=== Source information ===

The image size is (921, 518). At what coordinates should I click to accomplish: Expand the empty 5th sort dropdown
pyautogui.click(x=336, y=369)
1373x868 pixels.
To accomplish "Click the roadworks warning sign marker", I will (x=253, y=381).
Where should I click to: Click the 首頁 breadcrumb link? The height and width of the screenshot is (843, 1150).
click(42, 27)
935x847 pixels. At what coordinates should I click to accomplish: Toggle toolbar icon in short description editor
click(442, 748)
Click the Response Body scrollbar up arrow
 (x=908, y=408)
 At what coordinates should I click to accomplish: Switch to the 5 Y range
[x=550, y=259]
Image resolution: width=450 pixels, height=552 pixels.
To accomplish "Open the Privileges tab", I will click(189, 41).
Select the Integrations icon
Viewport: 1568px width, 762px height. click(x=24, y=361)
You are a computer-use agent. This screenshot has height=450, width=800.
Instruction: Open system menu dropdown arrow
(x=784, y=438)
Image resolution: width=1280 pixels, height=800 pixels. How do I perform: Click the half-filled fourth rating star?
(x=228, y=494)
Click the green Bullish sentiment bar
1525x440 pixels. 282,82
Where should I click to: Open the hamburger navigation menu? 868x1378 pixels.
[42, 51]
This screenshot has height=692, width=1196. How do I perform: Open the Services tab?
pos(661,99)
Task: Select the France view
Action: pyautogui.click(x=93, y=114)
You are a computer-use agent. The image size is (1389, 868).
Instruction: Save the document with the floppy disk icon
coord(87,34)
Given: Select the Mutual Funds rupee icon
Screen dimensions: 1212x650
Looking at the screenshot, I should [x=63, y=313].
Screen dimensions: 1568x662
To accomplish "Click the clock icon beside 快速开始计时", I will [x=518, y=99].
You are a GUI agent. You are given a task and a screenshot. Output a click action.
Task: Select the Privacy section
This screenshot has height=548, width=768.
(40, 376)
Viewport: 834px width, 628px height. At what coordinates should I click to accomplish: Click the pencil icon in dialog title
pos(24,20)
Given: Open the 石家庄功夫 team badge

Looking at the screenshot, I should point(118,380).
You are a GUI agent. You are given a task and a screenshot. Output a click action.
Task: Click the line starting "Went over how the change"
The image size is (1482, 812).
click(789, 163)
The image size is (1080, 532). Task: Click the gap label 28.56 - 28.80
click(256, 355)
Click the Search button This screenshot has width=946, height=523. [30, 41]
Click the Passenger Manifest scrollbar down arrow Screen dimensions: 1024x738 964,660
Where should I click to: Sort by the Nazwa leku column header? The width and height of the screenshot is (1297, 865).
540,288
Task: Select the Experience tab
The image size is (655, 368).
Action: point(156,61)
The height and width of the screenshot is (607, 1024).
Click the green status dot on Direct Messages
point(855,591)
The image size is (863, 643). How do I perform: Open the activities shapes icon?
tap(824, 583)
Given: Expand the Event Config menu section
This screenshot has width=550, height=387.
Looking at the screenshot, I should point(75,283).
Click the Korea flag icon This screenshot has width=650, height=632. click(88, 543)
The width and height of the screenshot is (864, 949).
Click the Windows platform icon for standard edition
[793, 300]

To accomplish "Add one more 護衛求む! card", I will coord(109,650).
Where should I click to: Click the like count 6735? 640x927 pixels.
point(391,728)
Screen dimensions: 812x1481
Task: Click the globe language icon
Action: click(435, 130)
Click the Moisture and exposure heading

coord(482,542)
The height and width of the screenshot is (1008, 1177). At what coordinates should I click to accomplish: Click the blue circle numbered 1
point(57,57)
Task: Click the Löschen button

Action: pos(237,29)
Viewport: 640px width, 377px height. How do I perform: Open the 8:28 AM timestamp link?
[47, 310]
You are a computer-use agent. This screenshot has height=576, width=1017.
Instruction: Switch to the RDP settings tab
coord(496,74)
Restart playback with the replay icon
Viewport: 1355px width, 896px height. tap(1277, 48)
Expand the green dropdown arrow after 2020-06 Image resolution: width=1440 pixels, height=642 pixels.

===

**What is needed**
Examine the listing line by line and give the number of lines where "computer" occurs, with nothing added.

**Answer below**
3